------ TASK MATERIAL

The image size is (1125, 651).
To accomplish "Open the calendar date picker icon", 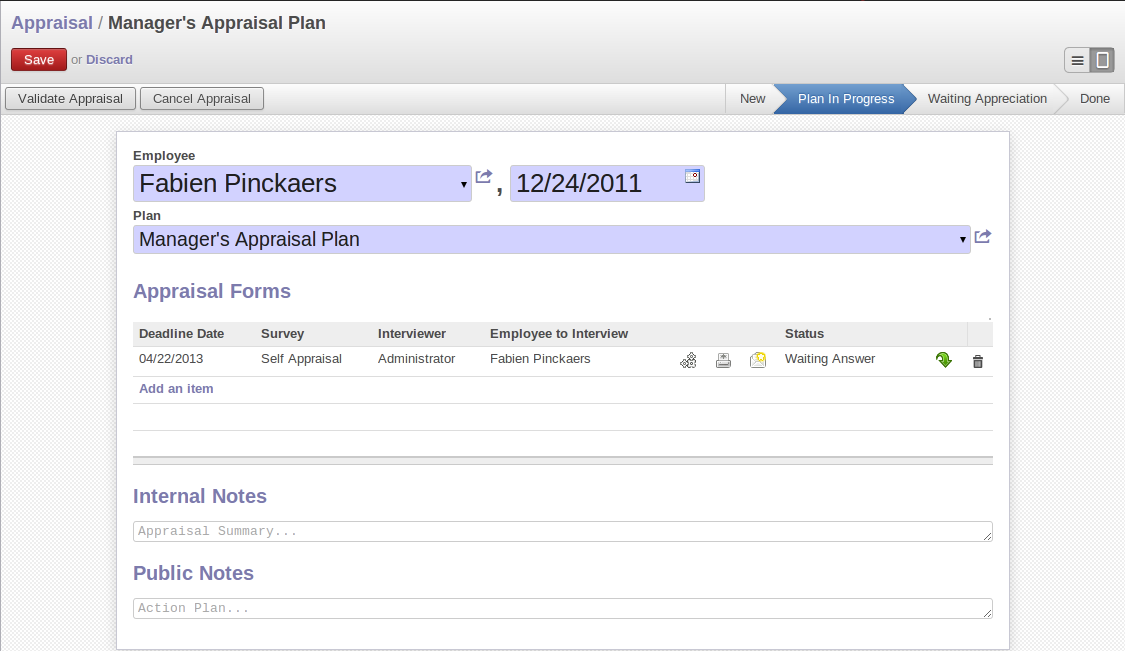I will click(692, 176).
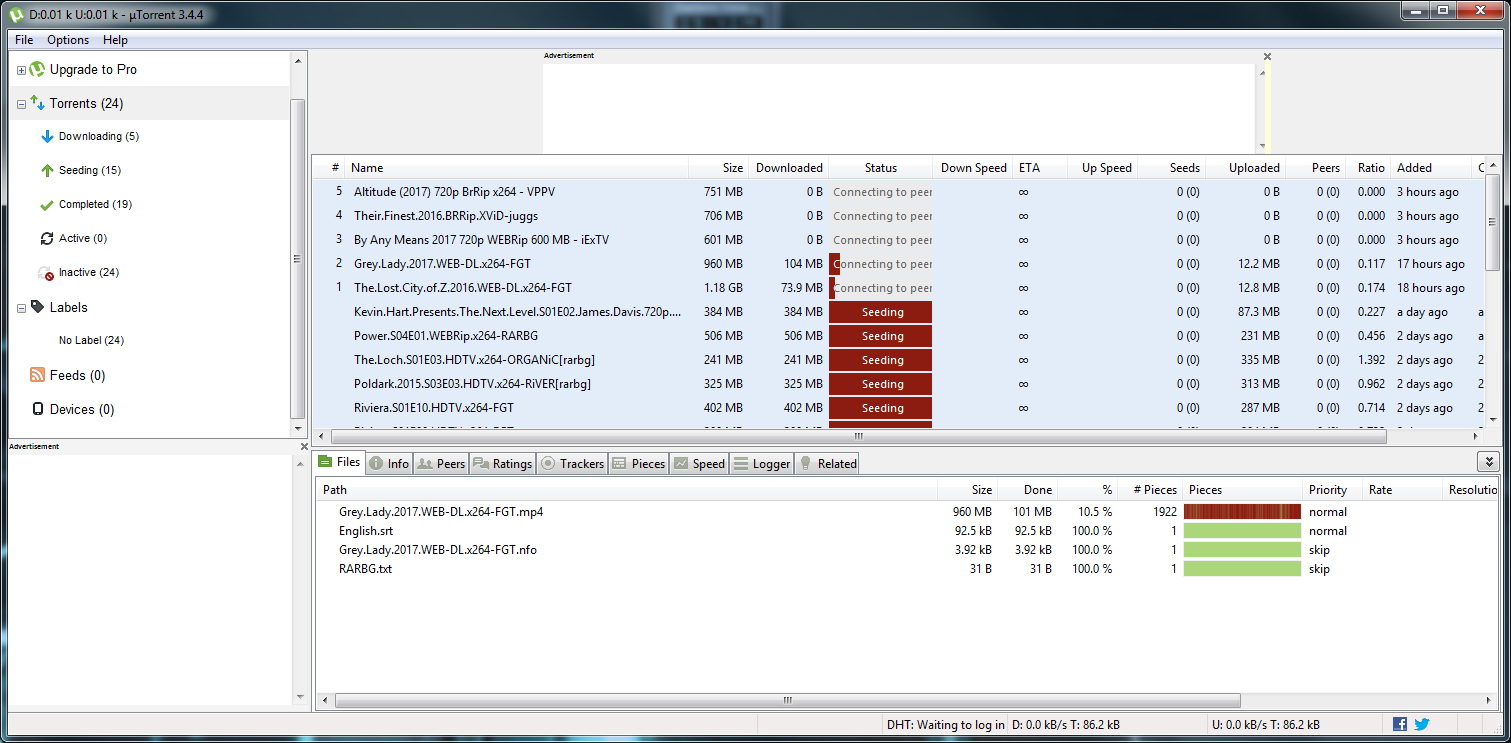
Task: Click the Pieces progress bar for Grey.Lady mp4
Action: pos(1240,511)
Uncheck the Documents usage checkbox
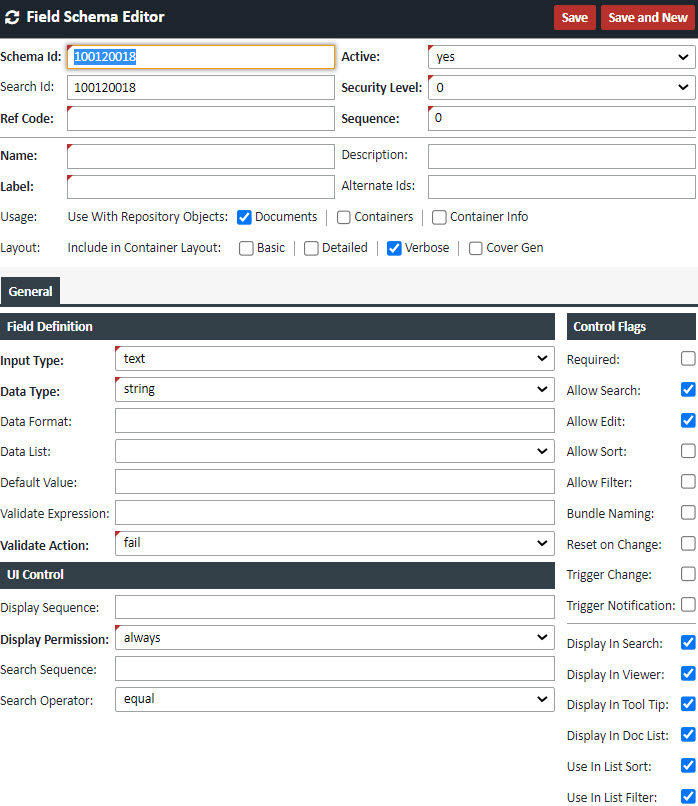Image resolution: width=698 pixels, height=806 pixels. tap(244, 217)
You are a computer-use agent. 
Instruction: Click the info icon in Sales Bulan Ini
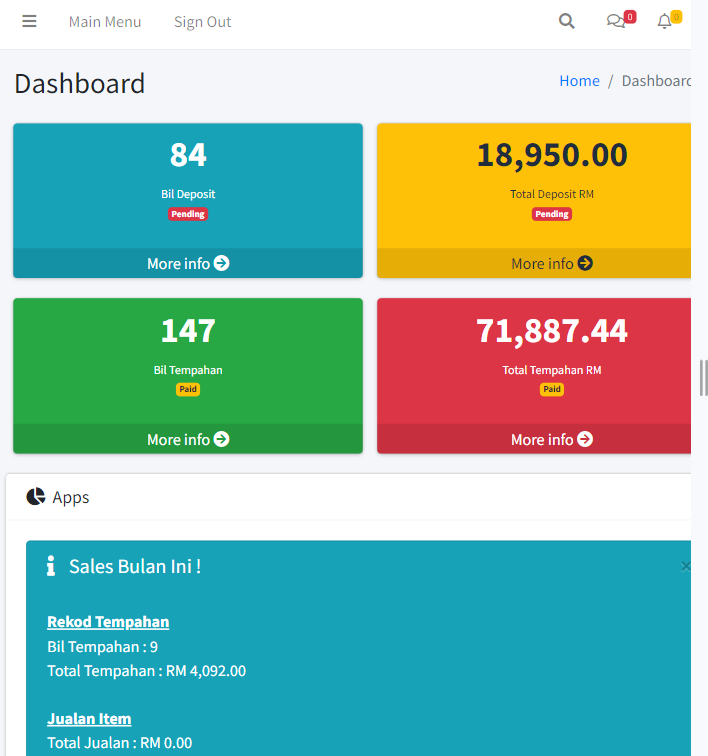[x=51, y=566]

------------

- [ACTION ITEM]: Once you find the line containing "You are a computer-use agent.", transcribe it and each line after it to the end of the records exactly, and leave out the pictures.

- [YOUR RESPONSE]:
You are a computer-use agent. 
Instruction: Click the info icon in Sales Bulan Ini
[x=51, y=566]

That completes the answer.